Самое главное — не подпирает, как говорят, молодежь и только потому, что играет молодой, его ставят — все так же кто-то сверху или снизу давит — надо бы омолодить состав. И покатил наш ветеран за тридевять земель, хотя мог бы еще играть и играть… Инерция, вернее, сила ее еще движет и движет футболом.
«Ладно, пошли по домам, — говорили мы после неудачной игры, — разборник во вторник». Почему именно во вторник? Дело в том, что когда команд мастеров высшей лиги было не так много, то обычно был недельный цикл тренировок, заканчивавшийся игрой в субботу или в воскресенье. Понедельник обычно был выходным, банным днем, во вторник было уже первое собрание команды, где старший тренер подробно разбирал игру команды и каждого в отдельности. Отсюда и разборник во вторник, которое перешло уже и на другие сферы, ну допустим, повздорили и вдруг кто-то бросает: «Кончай базар, разборник во вторник, разбежались»… И действительно разбегались, магия что ли заговора действовала, повторяемость. После установки обычно расходились и шутливо бросали: «Ну вот, теперь ясно куда бежать, кого держать», — хотя в игре все было не так просто…
Время от времени в любой команде наступал период, когда нервишки не выдерживали у всей команды, начинались ссоры, оговоры друг друга, катили бочку на тренера, особенно когда пару игр или три заваливали. Тогда умный тренер шел на запрещенный, но верный шаг. Он говорил авторитетам в команде (особенно это практиковалась на выезде): «В ресторан сходили бы всей командой, поддали бы, поговорили…» И вот после игры почти все шли в кабак, поддавали как следует и начиналось — выяснения отношений, излияния, прощения, ссоры, заканчивающиеся примирением, это могло длиться допоздна. Но расходились все в обнимку, напихавши друг другу полную пазуху, но простившие все всем. Наутро хорошая зарядка, днем тренировка и через два-три дня команда на подъеме выигрывает игру на выезде. А если так получалось, то даже если узнавали о коллективной попойке в родном обкоме, то относились с пониманием и помалкивали. Правда, если сезон вообще не удавался, то тогда уж вспоминали всё. И это тоже.

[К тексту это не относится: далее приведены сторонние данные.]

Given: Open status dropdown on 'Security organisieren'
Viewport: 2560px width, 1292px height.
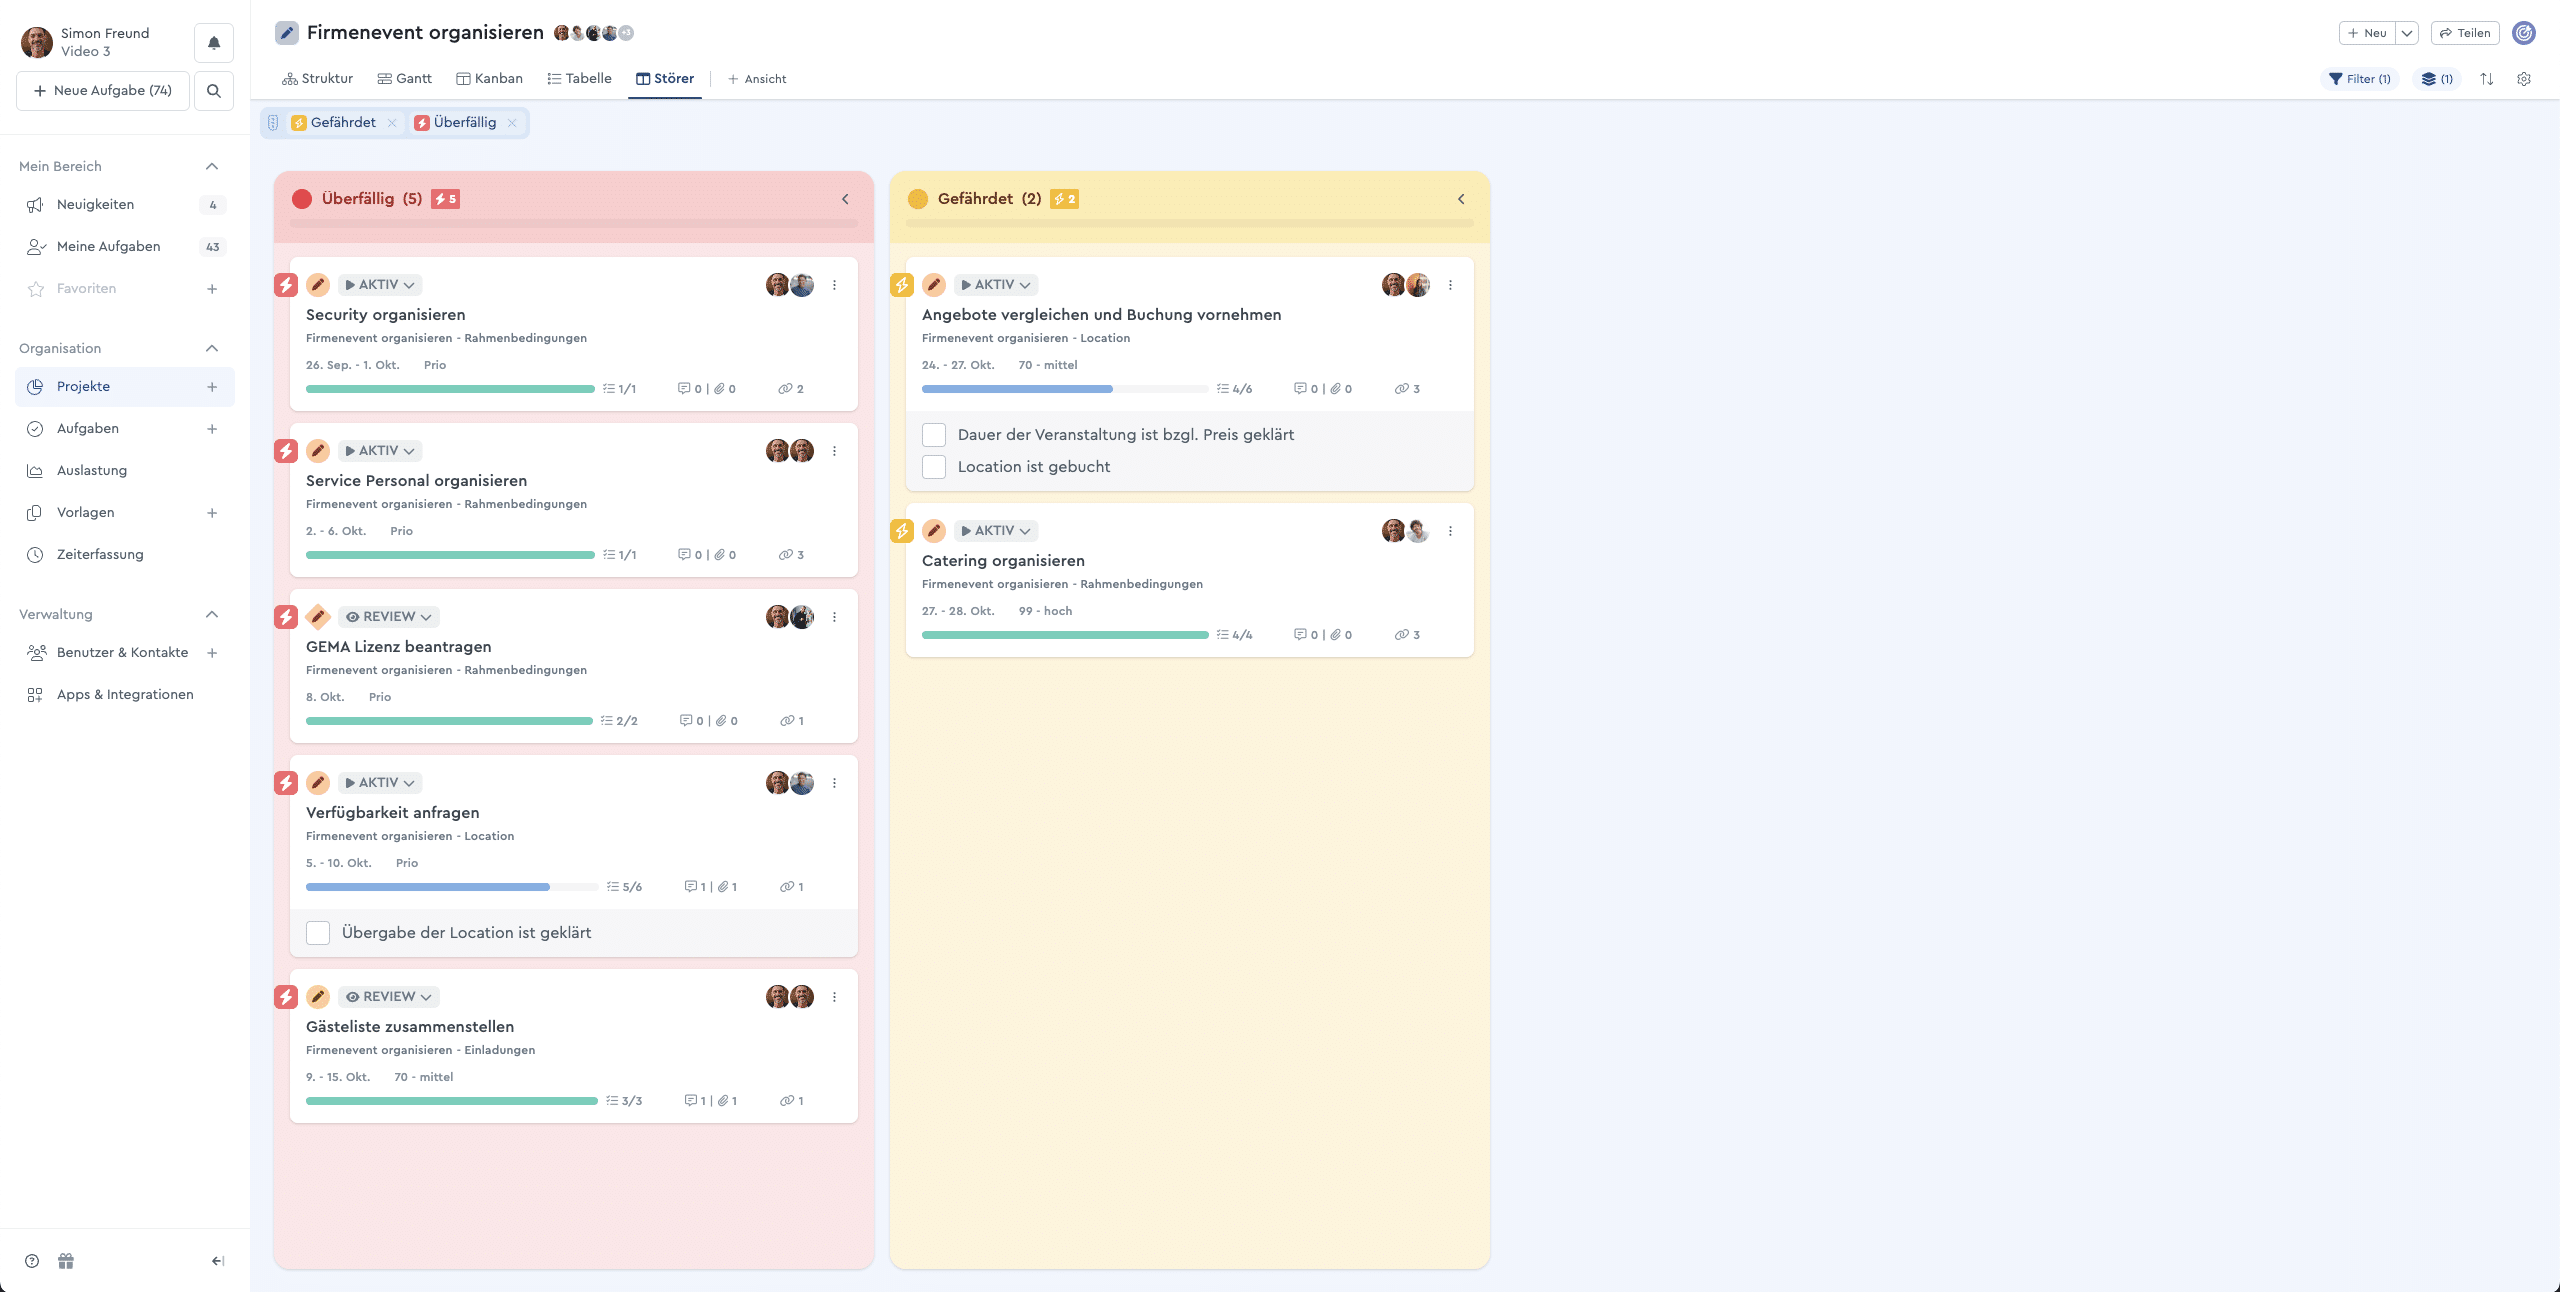Looking at the screenshot, I should click(379, 284).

Но чаще разборники устраивались самими игроками. Знаю, как однажды в конце сезона, в одной из армейских команд, человек шесть запили одновременно. Все они служили срочную службу, и чтобы не быть заметными, начали потихоньку заводиться и ходить от бадеги к бадеге прямо в спортивных костюмах и кедах. Пропили все, что можно было, тогда один из них начал водить всех через сберкассу, где у него лежало немного денег Запой настолько вымотал главное действующее лицо, что он не мог и расписаться в карточке на получение денег. Они садились в кружок, кто-то, кто еще был ничего, заполнял красную карточку, а вот роспись… Они окружали его и умоляли: «Ну, милый, соберись», — водили его ручкой с пером, но кассирша, сравнивая пьяную подпись с оригиналом, выбрасывала назад сберкнижку без денег — «Распишитесь, как здесь» и тыкала пальцем куда-то. И начиналось все сначала — «Ну соберись, милый, ты же знаешь, как нам нужно…» Закончилось все комендатурой и ссылкой главного заводилы в молдавское село дослуживать последний месяц. Вот здесь впервые за два года он понял, что такое хоть месяц пробыть рядовым, тем более известным футболистом. Зная, что он уже почти на дембеле, старшины издевались над ним — «А, игруля? Пойдешь сегодня чистить коровник, завтра…» И так далее. Успеха не прощает никто. И когда ты падаешь, тебе припоминают всё.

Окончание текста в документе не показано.